February 28, 2024

G.M. Said to Offer Bonuses in New Deal With Workers

In what is being viewed as a landmark deal, the union also preserved health care and pensions and improved profit-sharing for its roughly 48,000 members who work at G.M.

The U.A.W.’s tentative, four-year agreement with G.M., announced late Friday, also opens the door for the automaker to bring back laid-off workers and move jobs back into the United States.

G.M. is the first of Detroit’s Big Three to reach a deal with the union. Details of the agreement were being withheld until the union can inform members, who will vote on ratification over the next two weeks.

The union’s president, Bob King, said in a statement that union members would get a larger share of the profits from G.M.’s comeback from its federal bailout and bankruptcy in 2009.

“When G.M. was struggling, our members shared in the sacrifice,” Mr. King said. “Now that the company is posting profits again, our members want to share in the success.”

G.M.’s lead negotiator, Cathy Clegg, said the agreement allows G.M. to continue adding jobs as it increases market share in the United States.

“We worked hard on a contract that recognizes the realities of today’s marketplace, enabling G.M. to continue to invest in U.S. manufacturing,” she said.

Industry analysts said the union achieved its goals of balancing economic gains in the agreement with solidifying G.M.’s cost structure for future growth.

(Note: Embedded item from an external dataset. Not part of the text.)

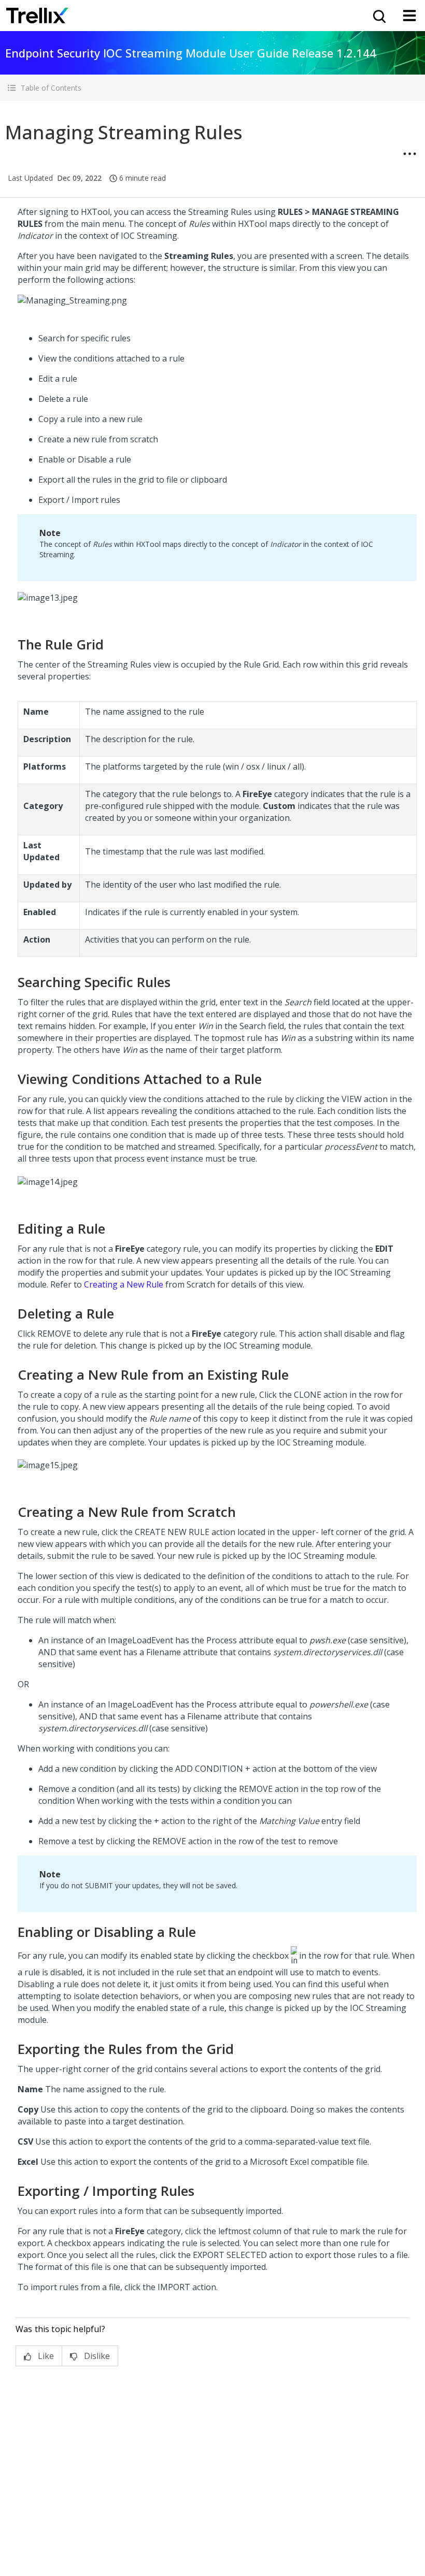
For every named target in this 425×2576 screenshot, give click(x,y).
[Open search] (378, 15)
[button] (212, 88)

“I think the U.A.W. went way beyond holding the line here,” said Harley Shaiken, a labor professor at the University of California, Berkeley. “The union made some real gains in the contract in the context of where G.M. becomes a more competitive company.”

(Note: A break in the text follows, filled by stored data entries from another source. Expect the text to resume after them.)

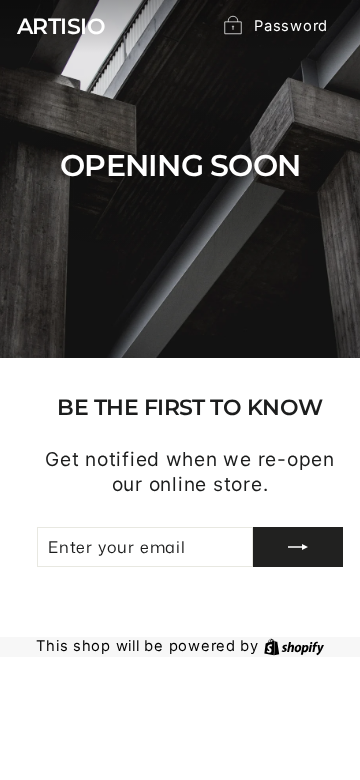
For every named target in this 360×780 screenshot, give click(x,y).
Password (291, 26)
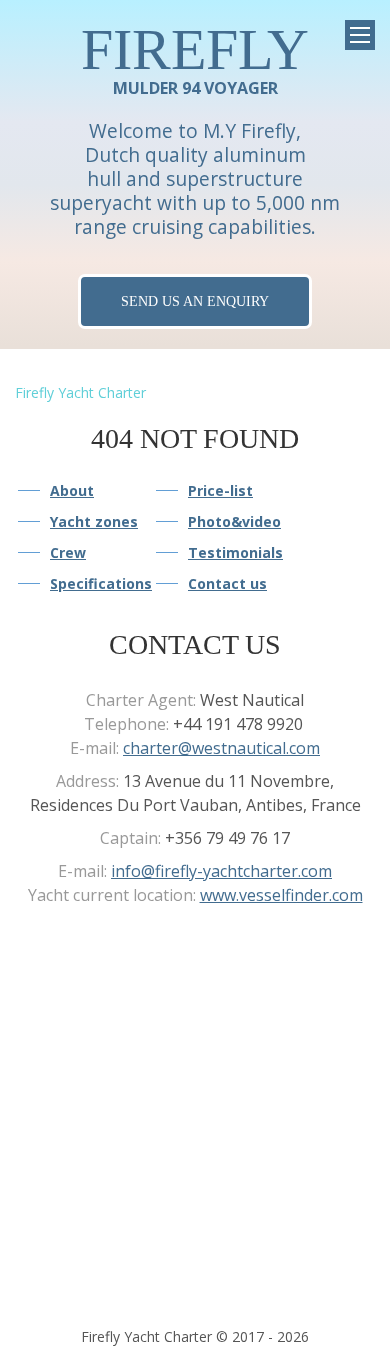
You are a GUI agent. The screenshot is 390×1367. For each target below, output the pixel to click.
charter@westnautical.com (221, 748)
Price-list (220, 490)
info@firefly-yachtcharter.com (221, 871)
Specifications (101, 583)
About (72, 490)
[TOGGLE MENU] (360, 35)
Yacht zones (94, 521)
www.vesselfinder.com (281, 895)
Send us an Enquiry (195, 301)
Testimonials (235, 552)
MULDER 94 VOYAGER (195, 59)
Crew (68, 552)
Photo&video (234, 521)
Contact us (227, 583)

Officials at G.M. and the union declined to discuss specific terms of the deal. But people familiar with the negotiations said that workers would receive a signing bonus of $5,000 in lieu of cost-of-living wage increases. Entry-level workers, who are paid about $14 an hour, are expected to receive an increase.

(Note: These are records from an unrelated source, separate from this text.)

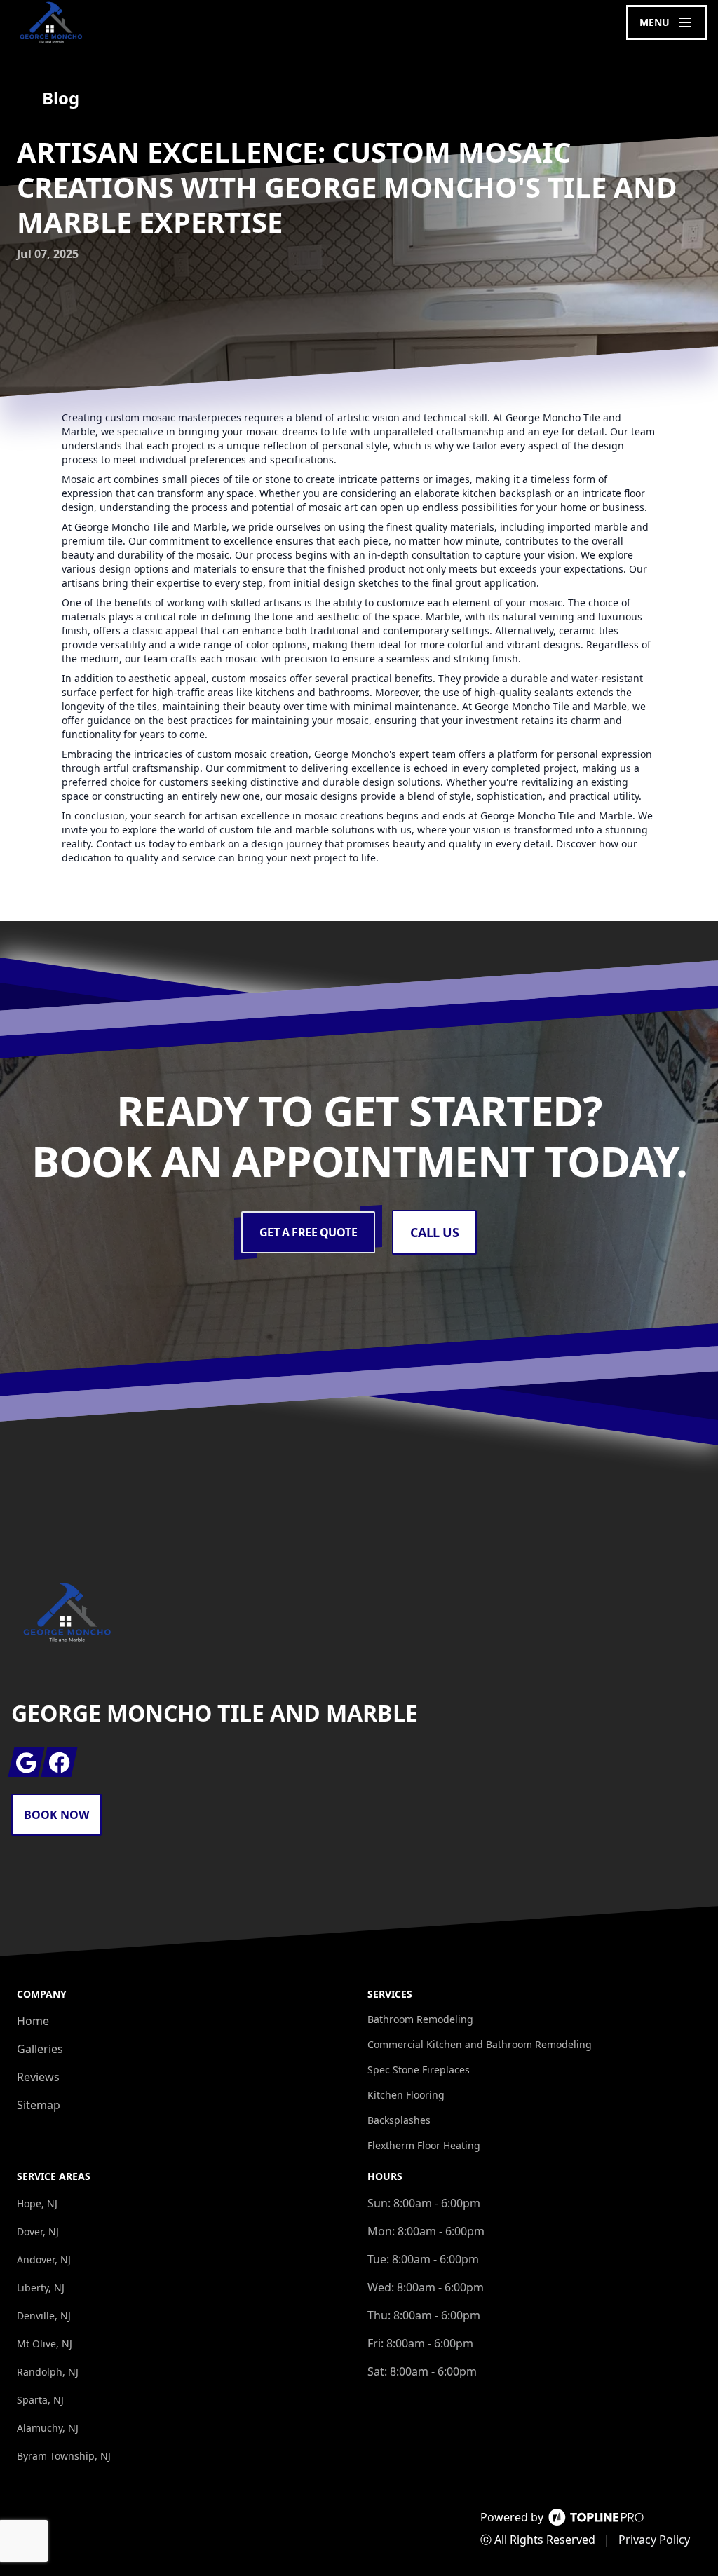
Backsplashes (399, 2120)
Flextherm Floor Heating (423, 2145)
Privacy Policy (654, 2539)
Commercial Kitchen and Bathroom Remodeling (479, 2044)
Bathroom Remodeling (420, 2019)
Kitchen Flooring (406, 2094)
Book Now (56, 1814)
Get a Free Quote (308, 1232)
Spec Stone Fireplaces (418, 2069)
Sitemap (38, 2105)
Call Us (434, 1232)
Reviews (38, 2077)
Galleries (40, 2049)
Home (33, 2021)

The company has also agreed to reopen its idled assembly plant in Spring Hill, Tenn., the people said.

“They are bringing back work from other countries,” Mr. Shaiken said. “In this environment, to be creating jobs is not an insignificant achievement.”

Increasing jobs in the United States was a critical goal for U.A.W. leaders under pressure to show that the government’s bailout of G.M. is producing positive economic benefits.

Mr. King took the unusual step of acknowledging the Obama administration’s support of the industry in his statement: “None of this would have been possible without the efforts of President Obama, who invested federal funds to help turn the company around, protect the auto supplier base and keep good-paying jobs in America.”

The union said that it had successfully fought off G.M.’s proposals to weaken pensions and obtain major concessions on health-care benefits.

Mr. King’s next task is to seek broad support among local union leaders and G.M. workers for the tentative deal. U.A.W. leaders from plants across the country are expected to gather in Detroit on Tuesday to hear the details.

“No one’s going to like the entire contract,” said Jim Graham, president of U.A.W. Local 1112 in Lordstown, Ohio. “I’m not going to like all of it. But if I like 90 percent of it, I’m behind it.”

He added: “I have no doubts it will get ratified.”

Then Mr. King will most likely move to Chrysler, which is smaller and less profitable than G.M., and may not be willing to match the $5,000 bonuses.